This week marks the 13th anniversary of Kosovo’s declaration of independence from Serbia. The declaration came about a decade after the Serbian authorities launched an ethnic cleansing that aimed to eradicate the Albanian majority population of its then-province. A full-fledged genocide was stopped in 1999 by NATO’s intervention.
Since 2008, the Republic of Kosovo has joined international organizations, has become a vital part of the international community, and has been a key factor of stability in the Balkans. In terms of democratic standards, Kosovo fares better than some of its neighbors, as evidenced by its latest exemplary elections. It is time for Athens to finally join the more than 100 countries that recognize its irreversible independence.

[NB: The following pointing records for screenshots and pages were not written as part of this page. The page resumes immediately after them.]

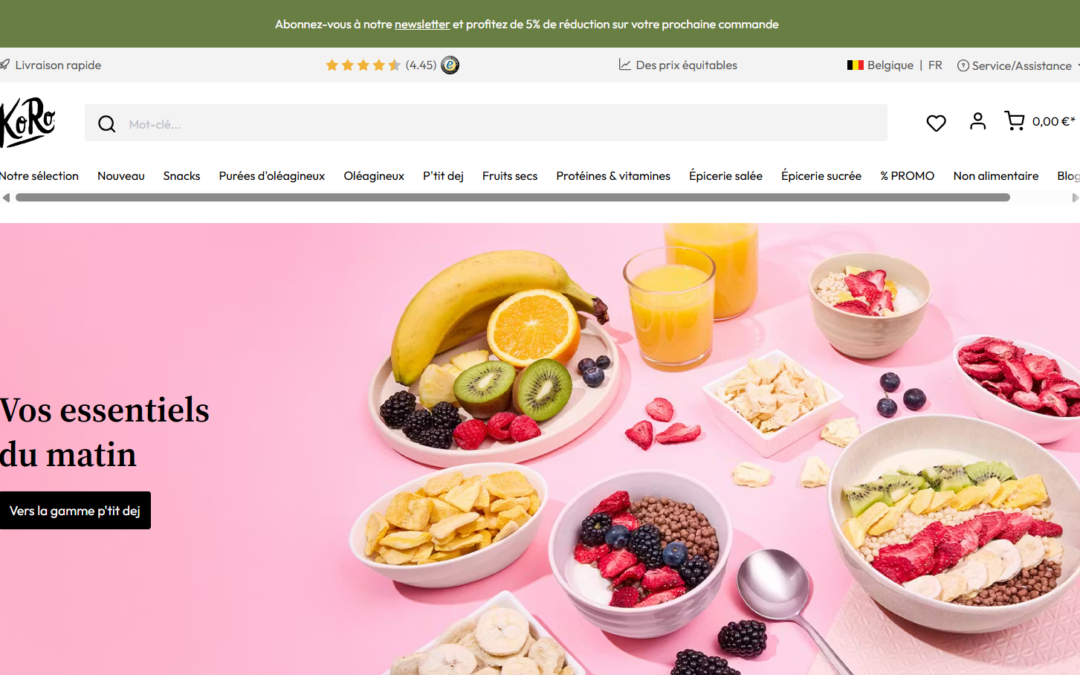Screen dimensions: 1080x675
Task: Expand the Service/Assistance dropdown
Action: 1019,65
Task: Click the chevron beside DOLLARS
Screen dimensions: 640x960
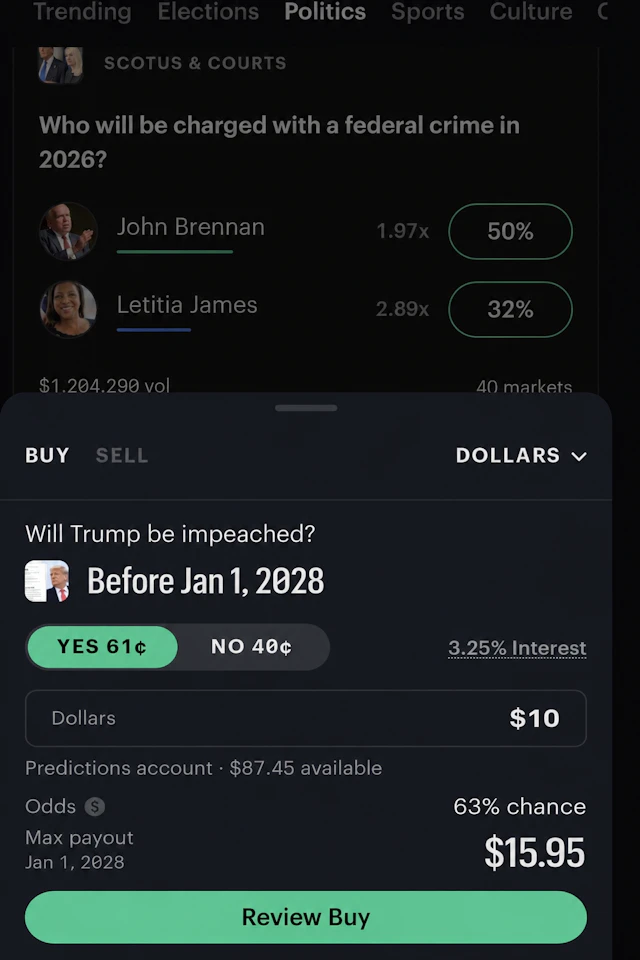Action: [579, 456]
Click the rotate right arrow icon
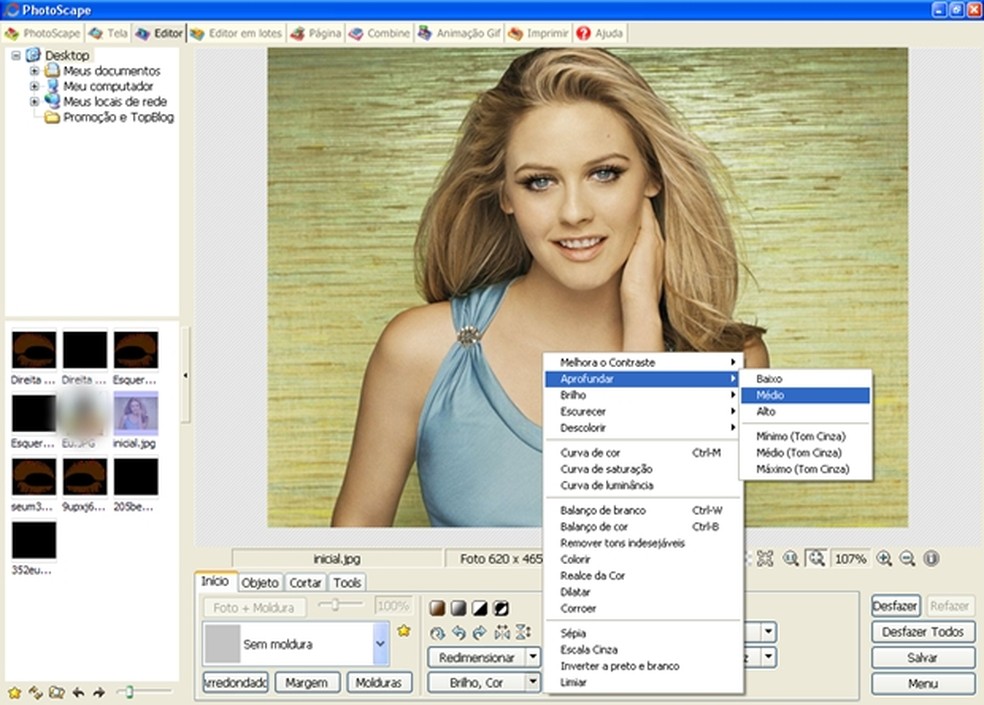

Doing so would advance Greek interests and elevate Athens’ diplomatic clout. Not only Greece would offer an important contribution to peace and regional stability, but it would also be an important gesture to nurture closer Greek-Albanian ties.
This month, Israel established full diplomatic relations with Kosovo, in a move widely supported and coordinated by the United States. Greece has the opportunity to follow Israel’s example and finally establish full bilateral ties with the Republic of Kosovo.
Despite repeated attempts by Serbia and its allies to contest the legitimacy of Kosovo’s sovereignty, it independence was upheld by the International Court of Justice. In its 2010 Advisory Opinion, the court noted that Kosovo’s declaration of independence did not circumvent or break any international law, attesting to its international legality.
Kosovo’s diplomatic ties with Israel countered, once again, the assumption that its independence serves as a dangerous precedent for secessionist movements. The five EU members states that still refuse to acknowledge an independent Kosovo, including Greece, have indirectly hidden behind this argument.